━━━━━ Records to process ━━━━━

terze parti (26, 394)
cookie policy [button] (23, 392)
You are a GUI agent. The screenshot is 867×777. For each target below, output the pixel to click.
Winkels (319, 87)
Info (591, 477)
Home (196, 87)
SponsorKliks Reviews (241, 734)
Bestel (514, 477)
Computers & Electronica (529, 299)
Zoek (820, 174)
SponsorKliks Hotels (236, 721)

━━━━━
━━━━━ Records to process ━━━━━

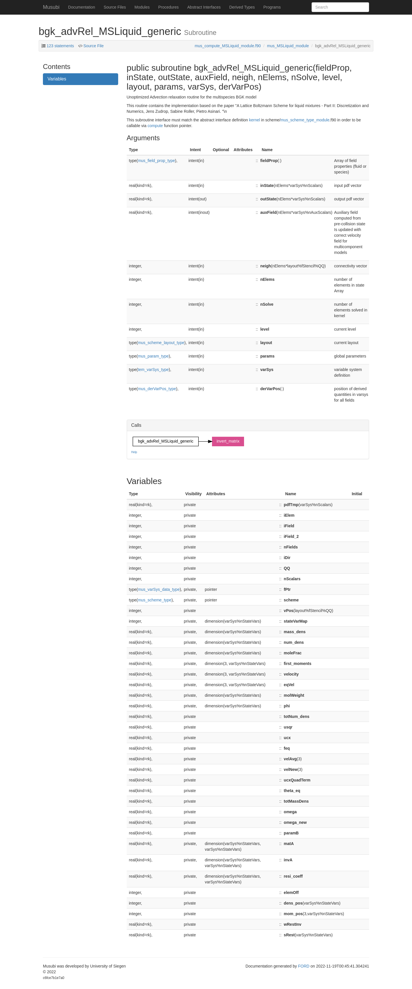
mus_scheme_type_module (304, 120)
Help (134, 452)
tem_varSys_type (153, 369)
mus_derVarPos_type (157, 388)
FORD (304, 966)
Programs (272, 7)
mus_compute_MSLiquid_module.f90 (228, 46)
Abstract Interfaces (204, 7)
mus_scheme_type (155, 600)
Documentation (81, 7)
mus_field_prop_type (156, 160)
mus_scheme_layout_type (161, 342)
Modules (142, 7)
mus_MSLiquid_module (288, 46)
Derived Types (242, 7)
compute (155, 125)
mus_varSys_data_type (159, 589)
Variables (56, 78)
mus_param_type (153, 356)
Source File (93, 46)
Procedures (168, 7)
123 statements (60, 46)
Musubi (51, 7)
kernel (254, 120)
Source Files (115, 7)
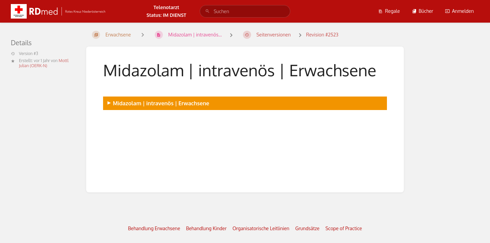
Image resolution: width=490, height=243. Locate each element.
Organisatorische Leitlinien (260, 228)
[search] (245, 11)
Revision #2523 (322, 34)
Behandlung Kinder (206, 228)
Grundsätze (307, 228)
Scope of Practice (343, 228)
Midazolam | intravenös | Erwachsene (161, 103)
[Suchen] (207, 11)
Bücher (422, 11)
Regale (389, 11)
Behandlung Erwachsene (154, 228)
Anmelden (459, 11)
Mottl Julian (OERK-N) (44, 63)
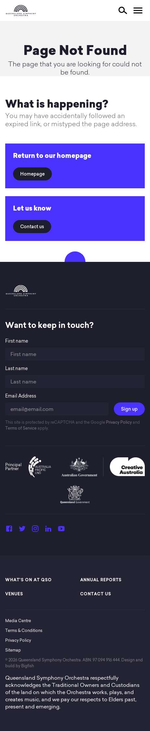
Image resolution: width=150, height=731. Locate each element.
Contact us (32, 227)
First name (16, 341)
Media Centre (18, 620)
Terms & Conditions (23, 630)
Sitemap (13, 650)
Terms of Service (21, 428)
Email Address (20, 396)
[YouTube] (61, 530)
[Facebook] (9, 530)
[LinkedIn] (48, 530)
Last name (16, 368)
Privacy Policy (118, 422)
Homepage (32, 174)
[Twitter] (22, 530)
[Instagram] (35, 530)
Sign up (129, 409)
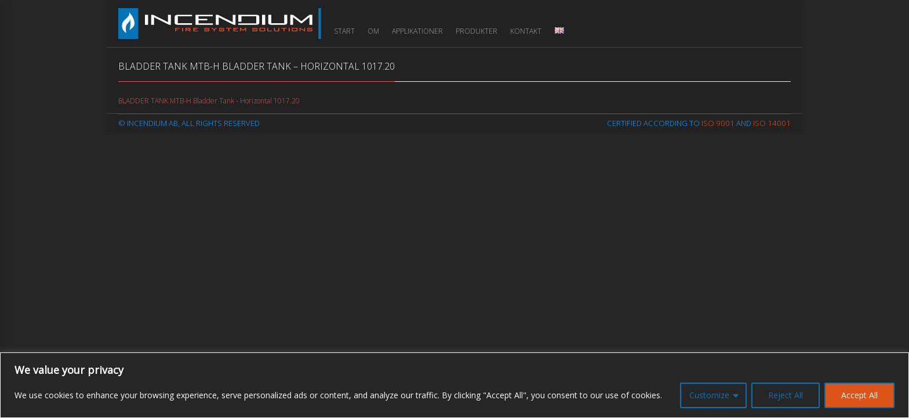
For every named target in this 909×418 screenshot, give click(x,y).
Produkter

━━━━━

→ Set task: Extract the lines verbatim, starting at the line that contains "terze parti (26, 394)" and stopping after the line that contains "Zoek (820, 174)".

→ Solution to the exercise:
terze parti (26, 394)
cookie policy [button] (23, 392)
You are a GUI agent. The screenshot is 867×777. For each target below, output the pixel to click.
Winkels (319, 87)
Info (591, 477)
Home (196, 87)
SponsorKliks Reviews (241, 734)
Bestel (514, 477)
Computers & Electronica (529, 299)
Zoek (820, 174)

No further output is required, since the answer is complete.